*Requirement*:
Leave every picture out, and give again exactly the lines from the one containing "You are a GUI" through the end of the listing.

Supplied data Block Start

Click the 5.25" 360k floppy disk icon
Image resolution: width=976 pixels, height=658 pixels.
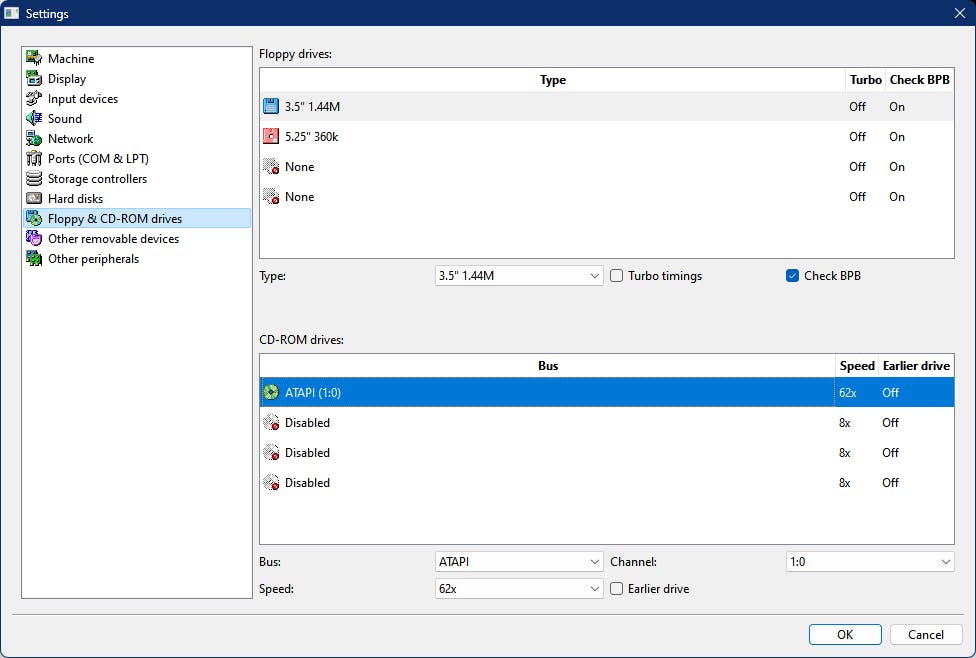pyautogui.click(x=271, y=137)
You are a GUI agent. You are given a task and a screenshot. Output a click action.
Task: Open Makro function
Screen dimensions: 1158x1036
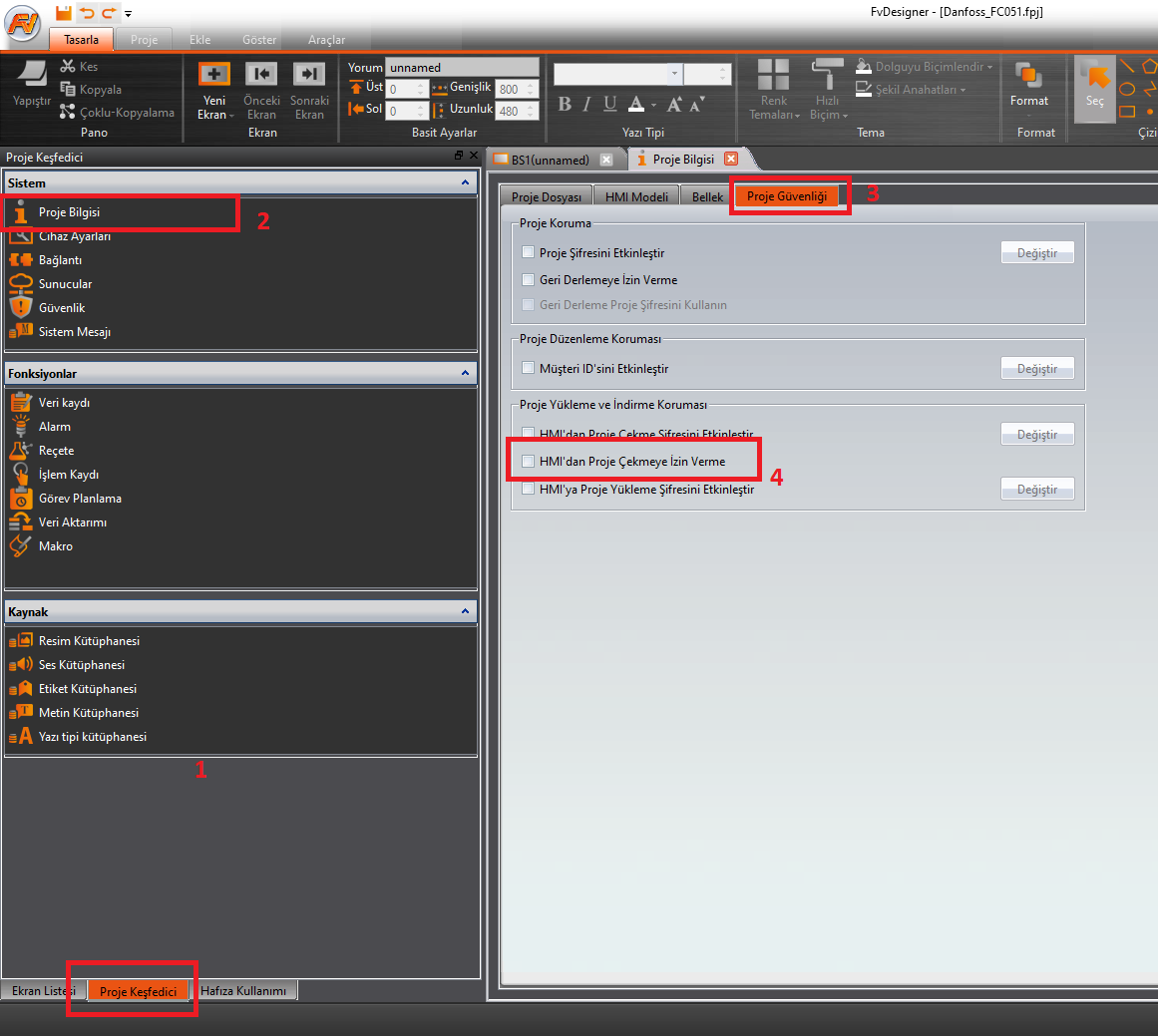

Supplied data Block End

*Answer to this task*:
You are a GUI agent. You are given a task and a screenshot. Output a click action.
Task: Open Makro function
Screen dimensions: 1158x1036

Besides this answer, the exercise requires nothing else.